AI-powered group matching is the new standard. Every well-funded entrant from 2024-2026 uses AI for personality scoring and group assembly. The evolution mirrors what happened in dating a decade ago — and suggests the swipe era for friendship is ending.
What This Means for Adults Looking for Apps Today
If you’re an adult trying to make friends through an app in 2026, the practical answer is to look at platforms that remove the coordination burden from you. Timeleft’s weekly Wednesday dinners, 222’s curated venue events, Pie’s hosted gatherings, Clyx’s recurring programs — these put you in a room with matched people without requiring either side to initiate.
The swipe products still exist and some people find them useful.
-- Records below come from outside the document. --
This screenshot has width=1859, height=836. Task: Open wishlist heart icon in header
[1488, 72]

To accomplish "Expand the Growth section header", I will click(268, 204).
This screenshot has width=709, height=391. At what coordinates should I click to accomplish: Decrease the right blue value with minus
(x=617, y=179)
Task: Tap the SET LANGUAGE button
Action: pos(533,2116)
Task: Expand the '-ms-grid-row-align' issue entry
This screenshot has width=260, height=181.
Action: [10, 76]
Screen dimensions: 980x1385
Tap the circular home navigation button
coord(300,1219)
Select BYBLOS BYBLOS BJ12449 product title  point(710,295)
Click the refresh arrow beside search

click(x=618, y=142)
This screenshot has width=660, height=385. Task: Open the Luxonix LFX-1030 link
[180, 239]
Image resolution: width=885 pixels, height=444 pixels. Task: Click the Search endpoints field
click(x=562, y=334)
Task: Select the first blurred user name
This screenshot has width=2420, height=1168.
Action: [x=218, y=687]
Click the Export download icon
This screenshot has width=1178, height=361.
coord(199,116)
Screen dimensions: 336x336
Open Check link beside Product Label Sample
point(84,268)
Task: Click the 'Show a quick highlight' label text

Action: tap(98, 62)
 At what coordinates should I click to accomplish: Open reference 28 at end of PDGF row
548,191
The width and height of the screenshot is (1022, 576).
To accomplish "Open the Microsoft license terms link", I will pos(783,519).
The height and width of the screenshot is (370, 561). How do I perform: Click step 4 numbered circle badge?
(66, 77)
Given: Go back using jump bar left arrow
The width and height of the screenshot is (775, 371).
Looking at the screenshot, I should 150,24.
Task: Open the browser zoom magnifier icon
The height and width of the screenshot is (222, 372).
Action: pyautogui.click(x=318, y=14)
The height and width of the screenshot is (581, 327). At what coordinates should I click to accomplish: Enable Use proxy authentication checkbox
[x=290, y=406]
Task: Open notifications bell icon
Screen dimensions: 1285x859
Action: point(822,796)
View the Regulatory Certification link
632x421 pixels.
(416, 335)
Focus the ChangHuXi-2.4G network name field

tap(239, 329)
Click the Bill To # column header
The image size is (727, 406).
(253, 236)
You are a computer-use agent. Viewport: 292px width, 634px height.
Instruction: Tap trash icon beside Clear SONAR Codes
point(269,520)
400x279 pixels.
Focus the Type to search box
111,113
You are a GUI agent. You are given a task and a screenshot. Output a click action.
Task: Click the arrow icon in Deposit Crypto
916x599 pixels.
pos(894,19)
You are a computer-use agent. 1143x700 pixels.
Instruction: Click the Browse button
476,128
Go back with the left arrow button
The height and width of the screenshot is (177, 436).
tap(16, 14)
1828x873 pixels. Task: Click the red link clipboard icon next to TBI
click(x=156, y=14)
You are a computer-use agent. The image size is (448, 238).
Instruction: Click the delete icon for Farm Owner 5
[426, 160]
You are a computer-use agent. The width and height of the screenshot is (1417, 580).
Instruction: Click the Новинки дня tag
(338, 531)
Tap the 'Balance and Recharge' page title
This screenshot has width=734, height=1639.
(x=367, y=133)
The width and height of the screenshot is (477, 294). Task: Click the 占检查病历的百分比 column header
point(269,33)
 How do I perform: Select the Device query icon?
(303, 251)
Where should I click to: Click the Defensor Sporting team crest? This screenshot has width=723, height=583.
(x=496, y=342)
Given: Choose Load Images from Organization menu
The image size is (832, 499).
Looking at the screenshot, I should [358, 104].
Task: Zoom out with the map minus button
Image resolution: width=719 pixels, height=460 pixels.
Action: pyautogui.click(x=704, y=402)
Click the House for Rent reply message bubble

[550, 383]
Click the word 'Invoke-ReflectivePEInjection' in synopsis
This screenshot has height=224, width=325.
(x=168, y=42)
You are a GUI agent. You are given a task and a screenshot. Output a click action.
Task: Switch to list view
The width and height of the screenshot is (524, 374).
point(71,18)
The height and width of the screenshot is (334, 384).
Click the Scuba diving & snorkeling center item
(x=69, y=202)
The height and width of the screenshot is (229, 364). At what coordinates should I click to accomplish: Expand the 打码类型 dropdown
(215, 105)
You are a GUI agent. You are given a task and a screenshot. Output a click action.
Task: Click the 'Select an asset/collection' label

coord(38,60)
But the retention data (10% Day-30 for Bumble BFF) tells you what most people’s experience looks like. The facilitated group model is harder to build, requires more operational infrastructure, and costs more to run — which is probably why the winners raised $10M+ before launching. It’s also the model producing the only meaningful revenue in the space.
We built Threvi because the data on this was hard to ignore. The platforms winning right now all share the same mechanism: recurring groups, low coordination overhead, and repeated contact with the same people. That’s what we’re building.
Q&A
Is the friendship app market growing or declining?
The market is fragmenting rather than uniformly growing or declining. Swipe-based apps are struggling: Bumble BFF has $0 standalone revenue, Hey! VINA shut down in 2024, Patook is listed as deadpooled. Group-facilitated apps are thriving: Timeleft hit €18M ARR in under 2 years. New entrants with $10-14M in funding (222, Pie, Clyx) are all betting on AI-matched group experiences. The money is clearly following the group model.
Q&A
Why are swipe-based friendship apps failing commercially?
Three structural reasons. First, friendship lacks the biological urgency of romantic matching — people swipe without the same motivation to convert matches to meetings. Second, the 1:1 coordination problem: someone always has to keep initiating, and inertia kills most matches. Third, group formats produce better outcomes for the same price, making swipe-only products hard to justify paying for. Bumble BFF's $0 standalone revenue is the clearest evidence.
Q&A
Which friendship apps are growing in 2026?
Timeleft is the standout (€18M ARR, 3M+ users, 200+ cities). Among newer entrants, 222, Pie, and Clyx each raised $10-14M in 2024-2025 — a signal of investor conviction in the facilitated group model. Peanut (5M+ users, profitable) continues growing in its niche. Meet5 has 777,000+ US downloads targeting adults 40+.